▸ WHAT YOU NEED TO DO
Copy each line of the items below that contains the string "text". Case matters, so count only lines where the capitalization matches.

▸ DATA TO USE

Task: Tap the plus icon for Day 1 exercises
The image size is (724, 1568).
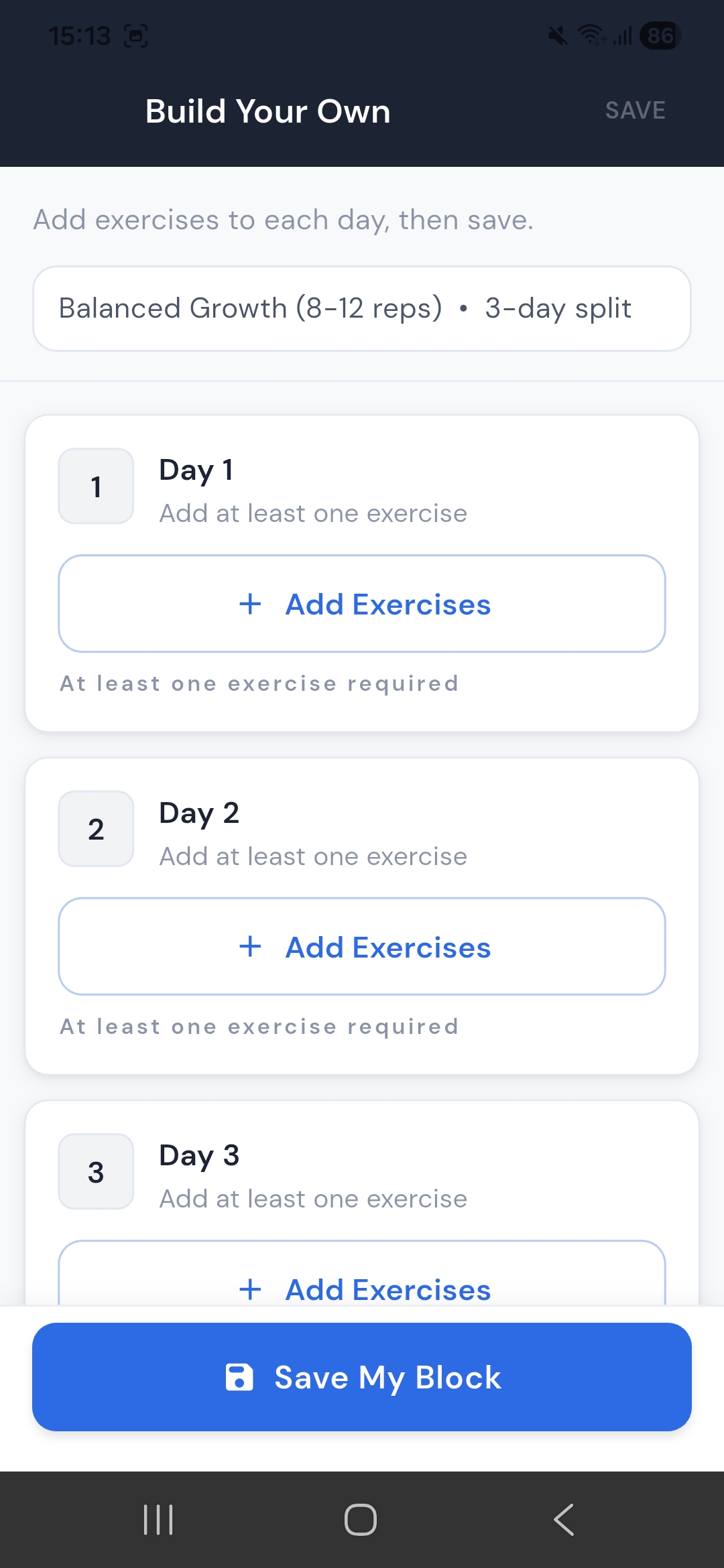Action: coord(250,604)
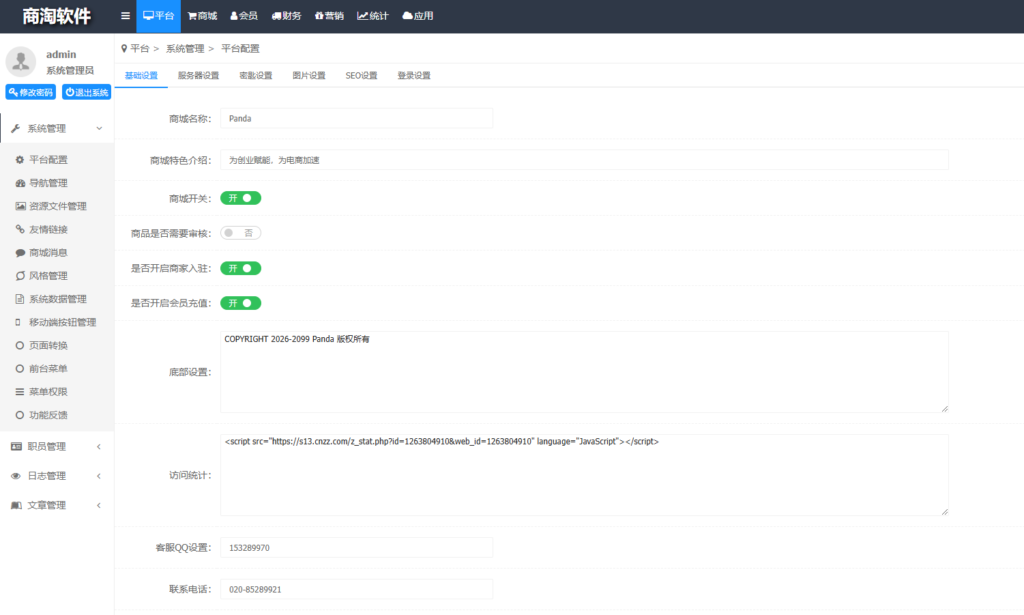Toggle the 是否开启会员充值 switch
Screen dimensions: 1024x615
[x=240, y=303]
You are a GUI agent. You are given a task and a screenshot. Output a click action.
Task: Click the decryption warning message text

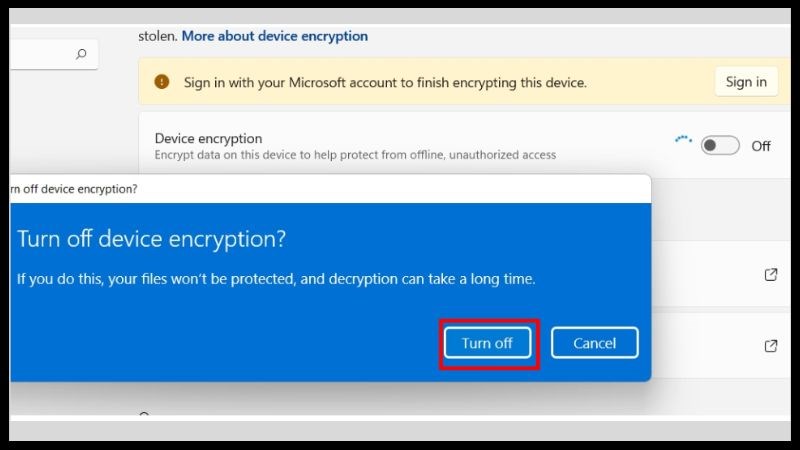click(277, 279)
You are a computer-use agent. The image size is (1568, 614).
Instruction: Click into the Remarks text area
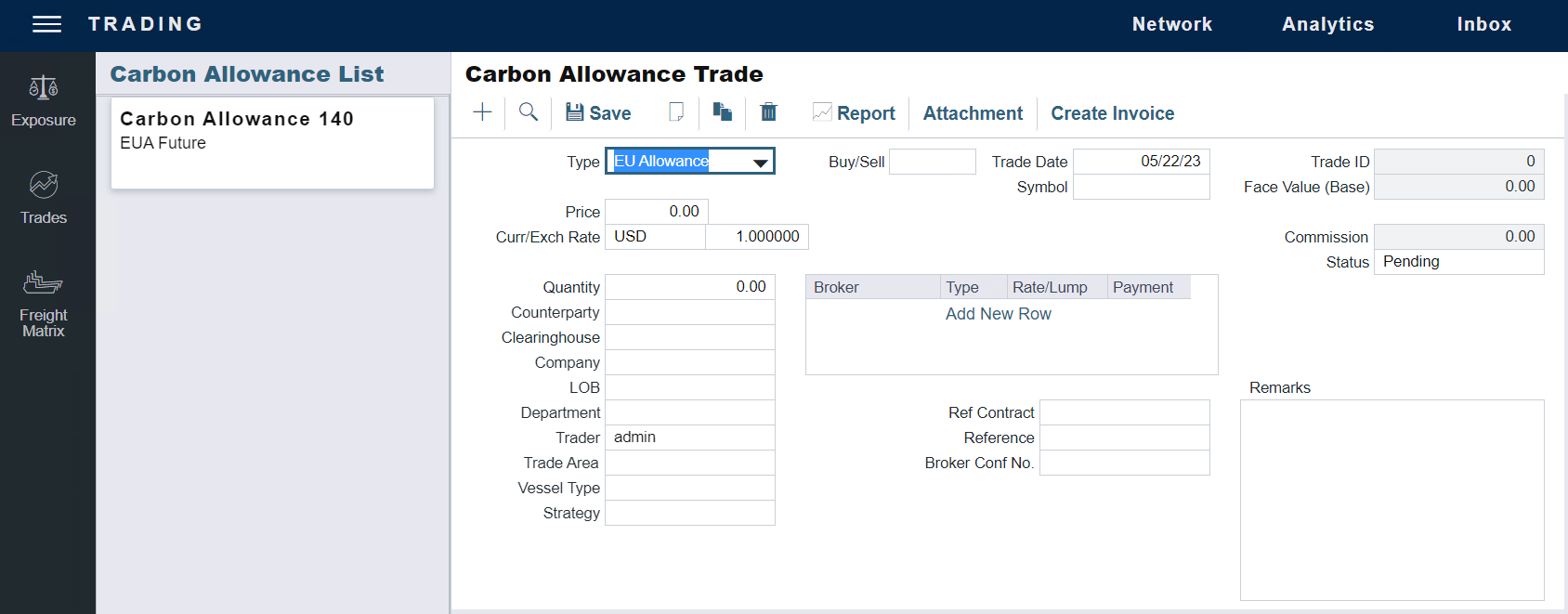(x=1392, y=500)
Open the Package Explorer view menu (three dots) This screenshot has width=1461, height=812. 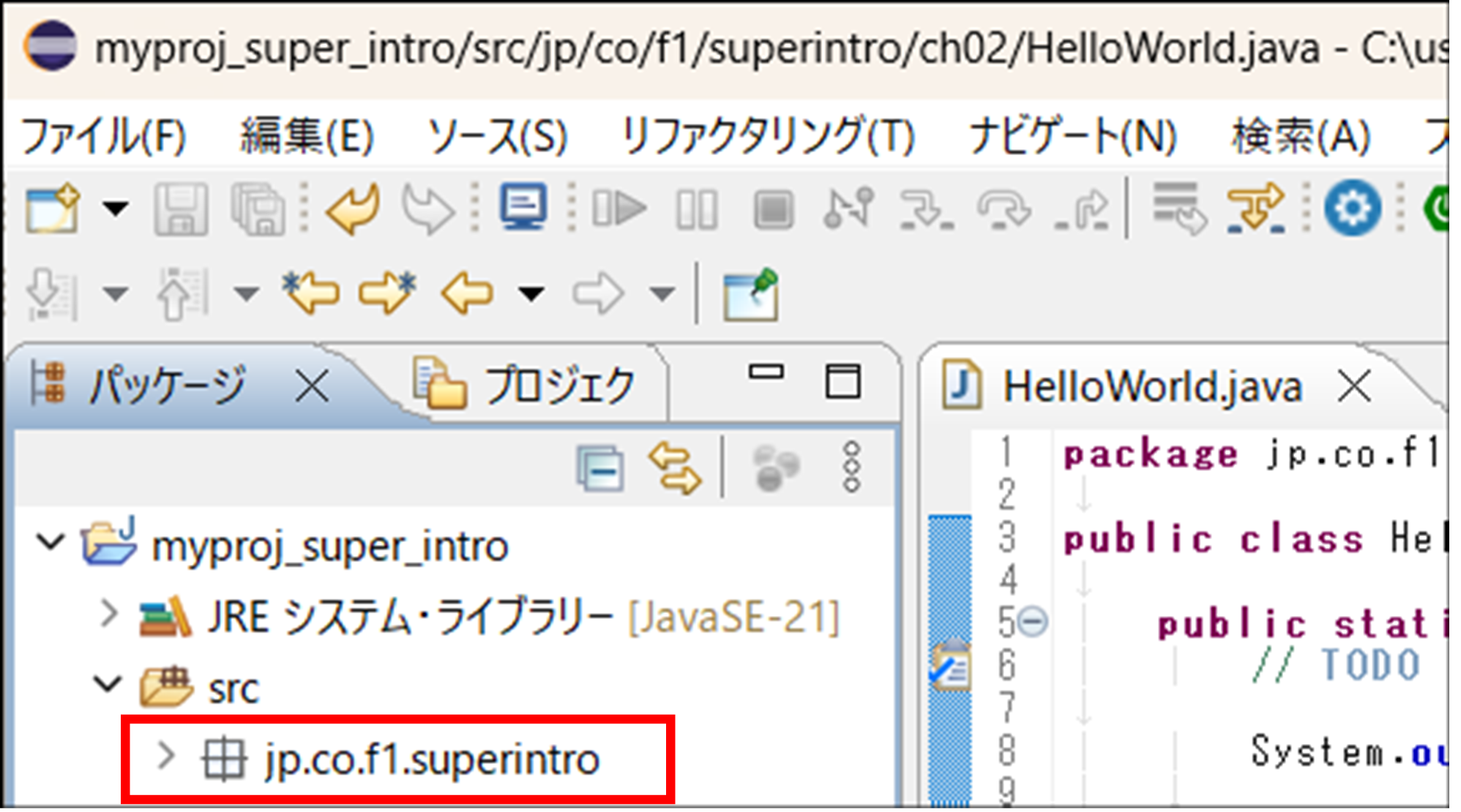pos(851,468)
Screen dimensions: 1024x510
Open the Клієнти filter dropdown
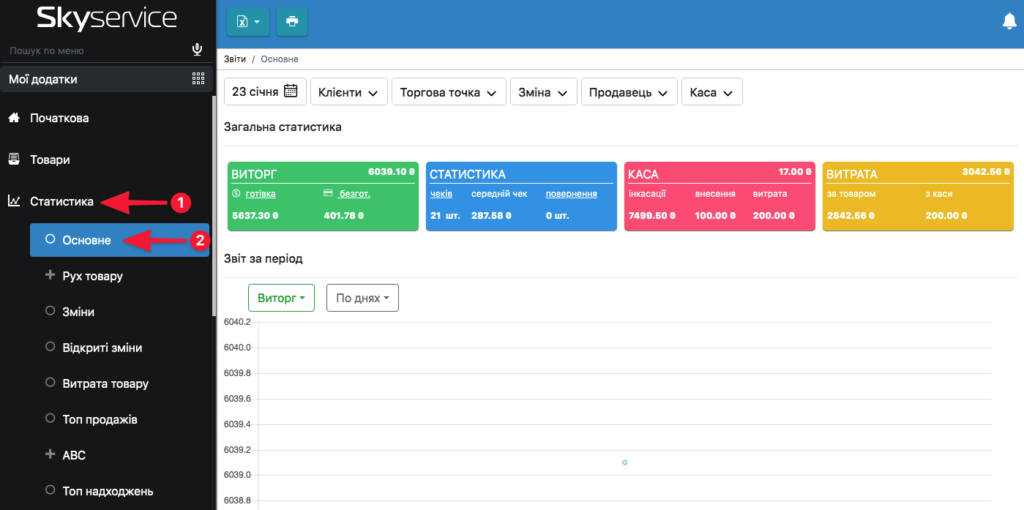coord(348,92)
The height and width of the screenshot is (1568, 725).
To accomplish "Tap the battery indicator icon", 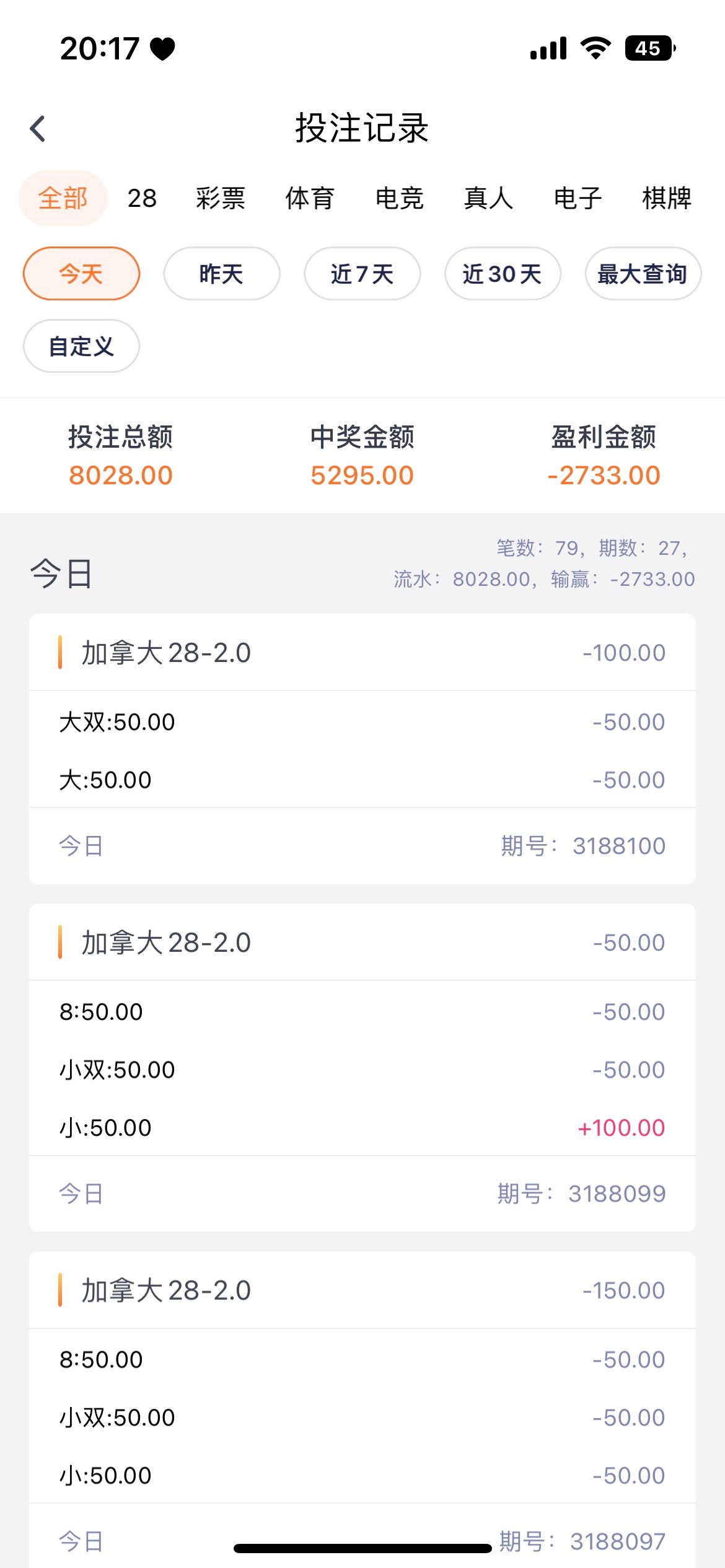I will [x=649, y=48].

▸ THE RESULT
Task: Click the decryption warning message text
Instruction: Click into the Remarks text area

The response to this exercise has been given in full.